ASSIGNMENT. Each line below should be restated word for word.

-------- SOURCE RECORDS --------

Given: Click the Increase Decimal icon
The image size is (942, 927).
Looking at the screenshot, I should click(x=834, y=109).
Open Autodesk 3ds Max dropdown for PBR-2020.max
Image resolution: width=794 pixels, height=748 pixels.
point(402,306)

--------

RESPONSE BELOW.
Given: Click the Increase Decimal icon
The image size is (942, 927).
Looking at the screenshot, I should click(x=834, y=109).
Open Autodesk 3ds Max dropdown for PBR-2020.max
Image resolution: width=794 pixels, height=748 pixels.
point(402,306)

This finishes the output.